Информант: Ходили в театр. Представляете, с Каменного острова в Александринку[55] мы ходили пешком. И ведь когда электростанции все были взяты, и не было света в городе, и как только их вернули и дали свет, ведь в первую очередь дали заводам, военным и все это, дали в Александринку, в театр. И вот мы ходили. И, вообще, представляете вот такую картину — вот сидит полный зал: в шубах, в меховых шапках, в валенках, в это самое, и все равно вот им холодно, а на сцену выходят Брилль и Колесникова[56] в декольте, с голыми руками… Ну, вообще, представляете себе это? И вот они пели, вот все эти годы они пели. Так они уже после войны уже очень быстро сошли. Потому что все голоса, конечно, были сорваны, понимаете ли, абсолютно. Вот сейчас, между прочим, вчера вот это был, «Рио-Рита», по… по российской программе, они, значит, иногда ну старые… старых всяких вспоминают артистов, и вот он вспомнил про Музкомедию, которая в блокаду работала, но, правда, он назвал только Виноградову. Виноградова уже позже была, понимаете ли[57]. А вот тех, кто были в блокаду, вот я даже не знаю, их судьбу я не знаю. Вот, например, кордебалет когда выходил, значит, танцевал, а там вдоль сцены были поставлены такие, деревянные палки были сделаны, они танцевали, потом шли к этим палкам и стояли, держась за них, потому что, видимо, так вот, ну стоять в позе, как вот обычно кордебалет стоит, оттанцевав свои номера, и он принимает какую-то позу красивую и стоит, они не могли. Они стояли уже, держась вот за эти палки. Нет, это… это великое дело. Это наша Музкомедия это… И вот мы… с Каменного острова мы тащились туда. Вот. А во вторую зиму, когда уже все-таки так было и вот это вот, представляете себе, вот, значит, мы протопим эту буржуйку и эту самую хряпу перемешаем с постным маслом, с солью, суем в эту горячую буржуйку и уходим в театр. И вот сидим в театре, что-нибудь смотрим-смотрим, потом вдруг кто-нибудь из нас вспоминает: «Ой, а у нас же там хряпа теплая стоит!» (Смеется.) «Придем, кушать будем!»
55
После попадания бомбы в здание Ленинградского театра музыкальной комедии его спектакли с 25 декабря 1941 года шли на сцене Ленинградского академического театра драмы им. А. С. Пушкина (в 1832–1920 годах — Александринский театр; в настоящее время — Российский государственный театр драмы им.

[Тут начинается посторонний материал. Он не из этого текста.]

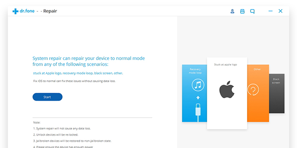Viewport: 297px width, 148px height.
Task: Select the orange Other scenario card
Action: 258,93
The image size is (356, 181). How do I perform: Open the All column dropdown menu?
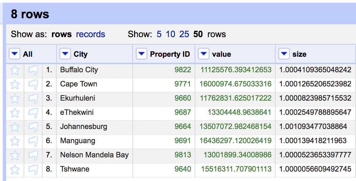coord(15,54)
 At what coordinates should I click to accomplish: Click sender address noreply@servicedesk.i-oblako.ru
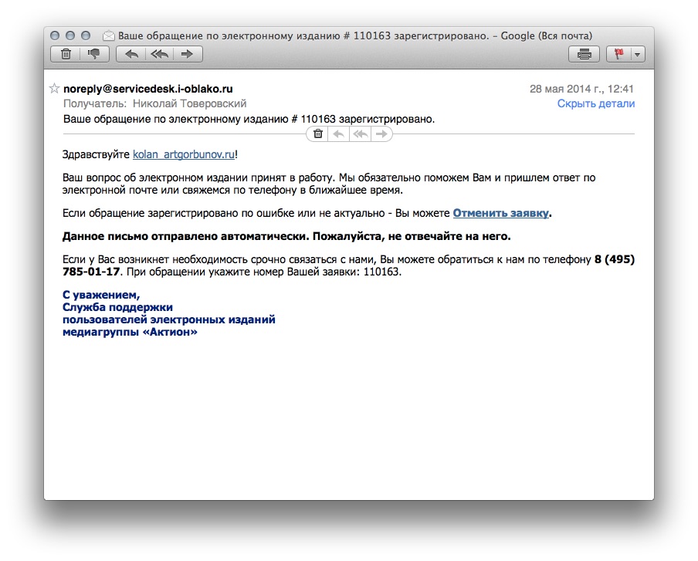point(147,89)
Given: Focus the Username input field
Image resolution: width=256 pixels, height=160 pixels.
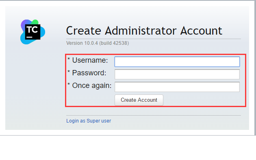Looking at the screenshot, I should click(177, 61).
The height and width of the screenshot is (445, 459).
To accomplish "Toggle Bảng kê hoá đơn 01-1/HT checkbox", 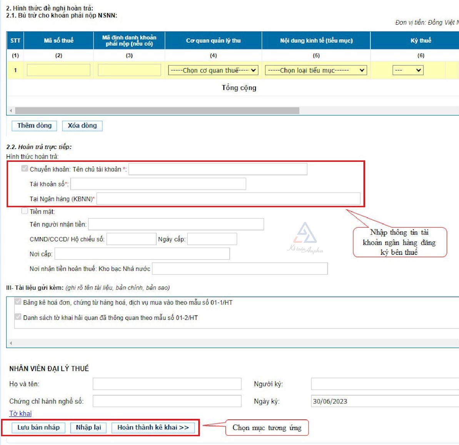I will click(x=18, y=302).
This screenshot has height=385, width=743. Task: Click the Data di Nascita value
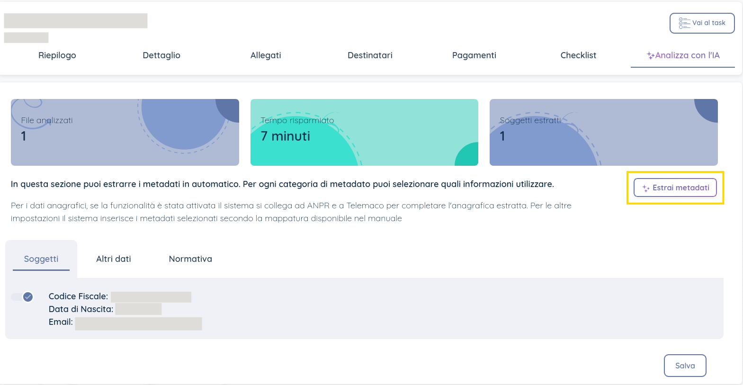click(x=138, y=309)
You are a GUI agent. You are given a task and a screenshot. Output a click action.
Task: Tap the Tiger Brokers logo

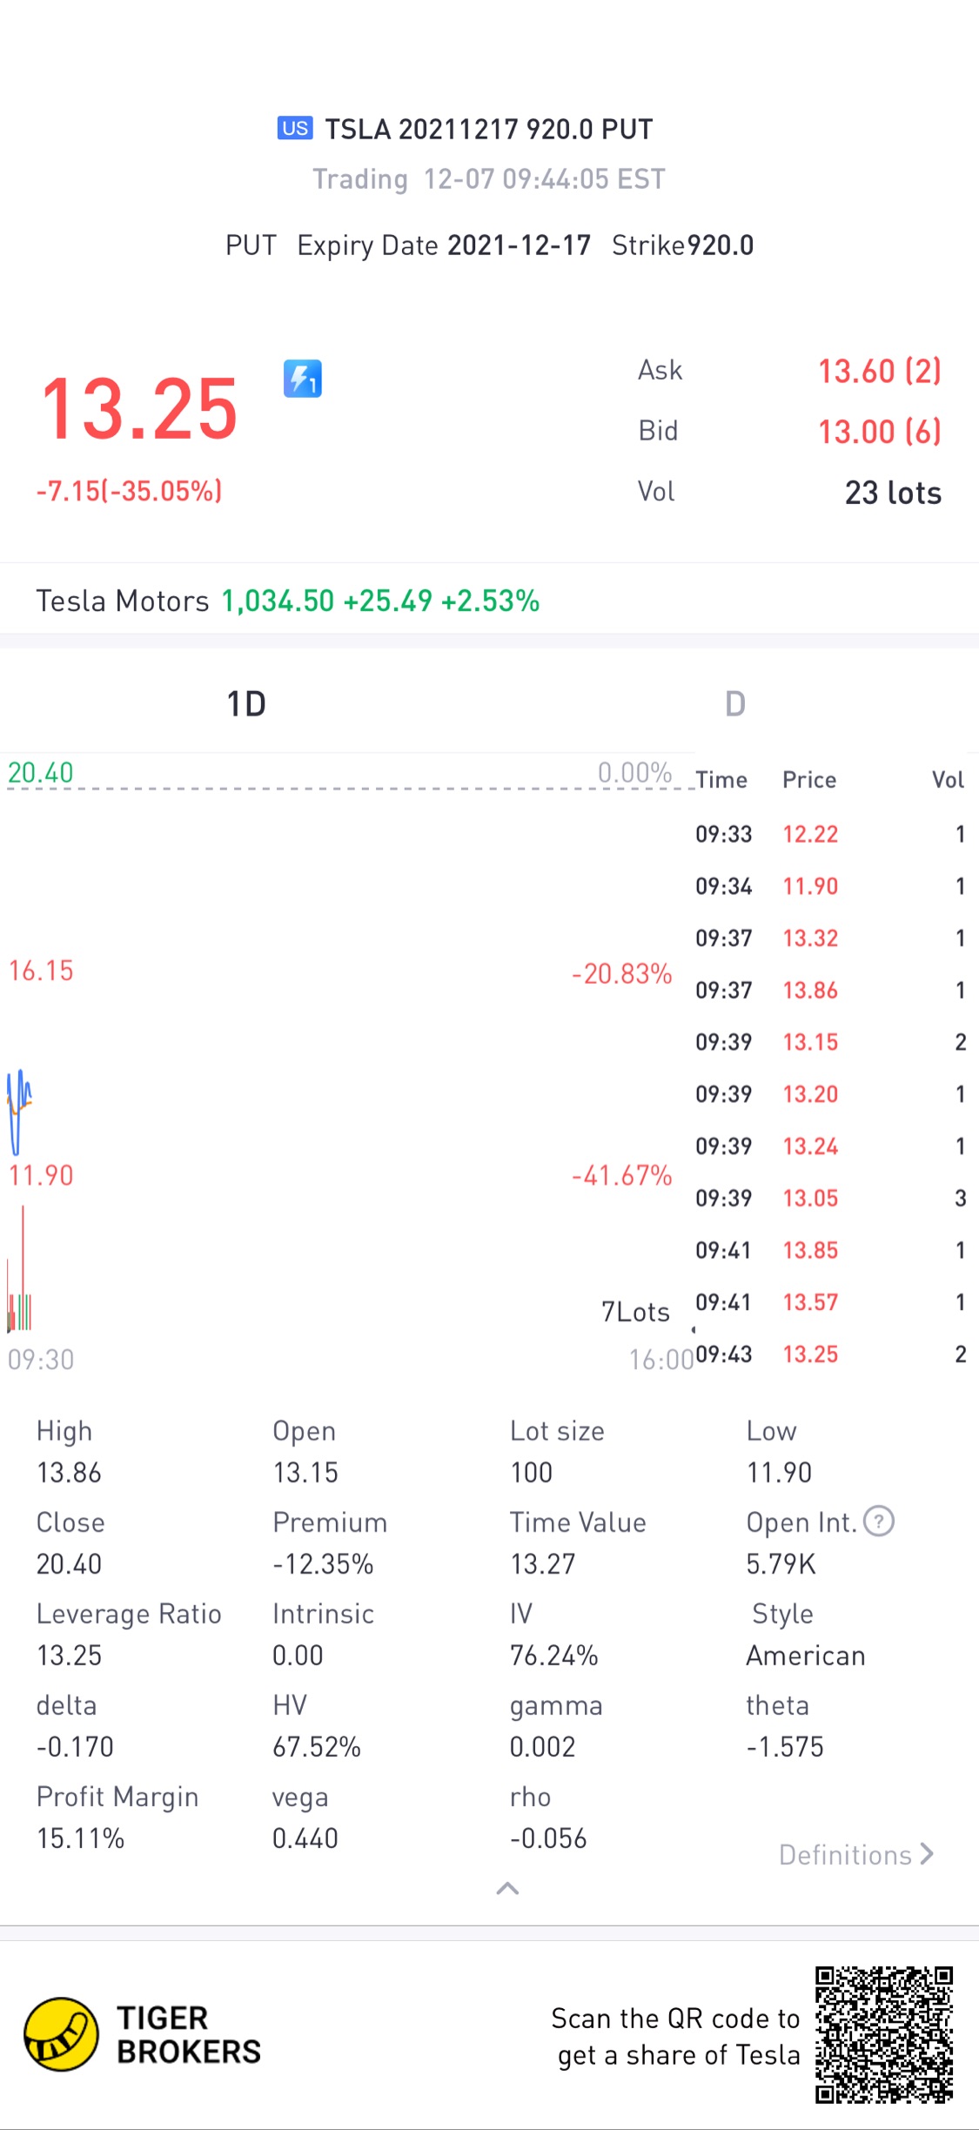pyautogui.click(x=143, y=2034)
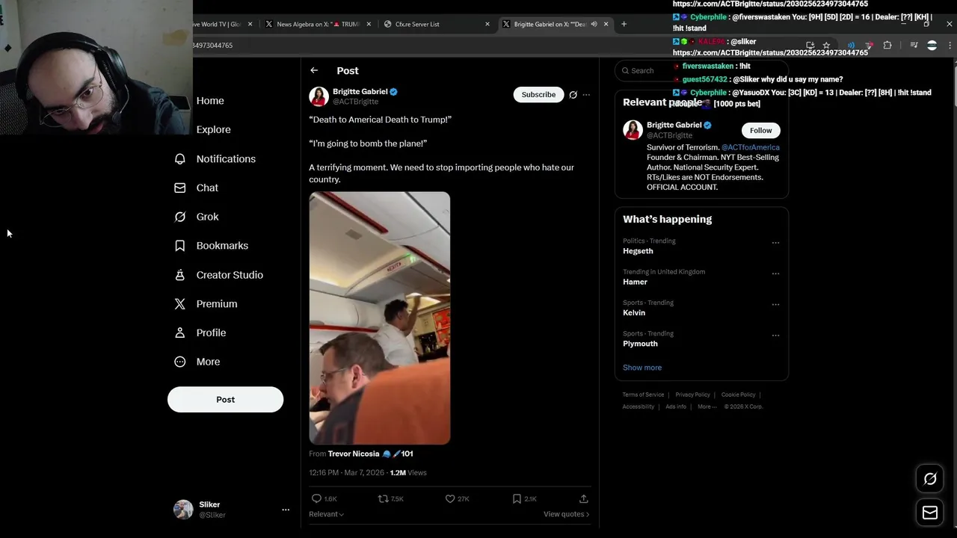Open the Grok explain icon on post

pos(573,95)
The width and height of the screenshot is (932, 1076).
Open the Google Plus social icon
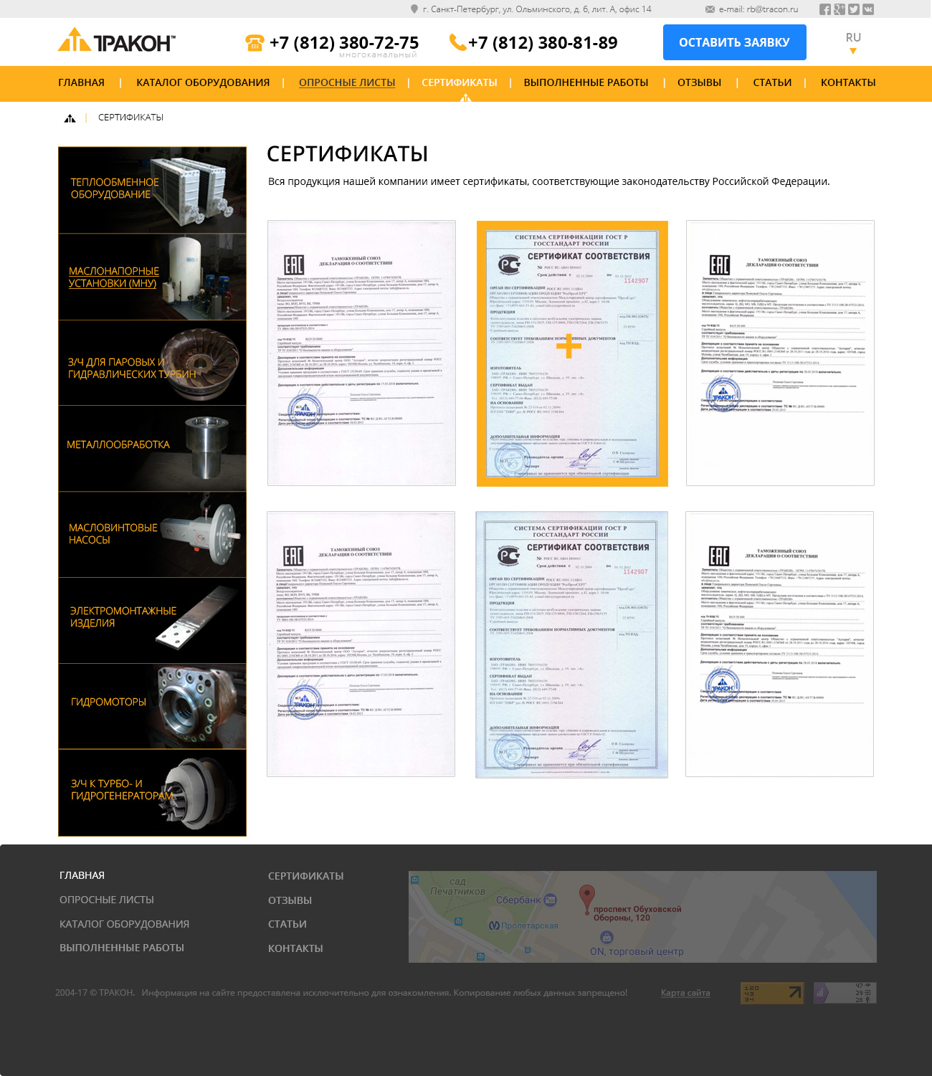(x=840, y=9)
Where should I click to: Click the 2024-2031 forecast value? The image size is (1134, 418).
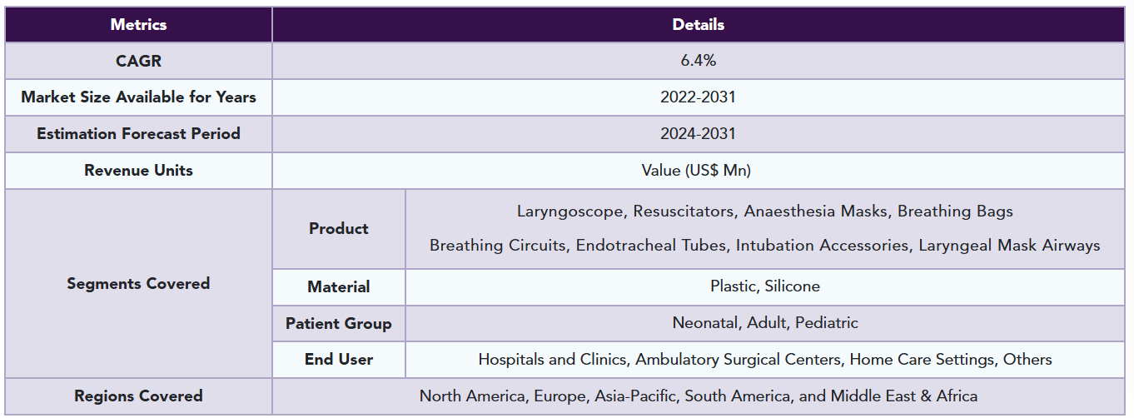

А. С. Пушкина — Александринский театр), труппа которого находилась в эвакуации.
56
Имеются в виду Е. Ф. Брилль и Л. А. Колесникова, актрисы Ленинградского театра музыкальной комедии в годы блокады.
57
Зоя Акимовна Виноградова, народная артистка России (1978), действительно начала работать в Ленинградском государственном театре музыкальной комедии уже после блокады, в 1949 году.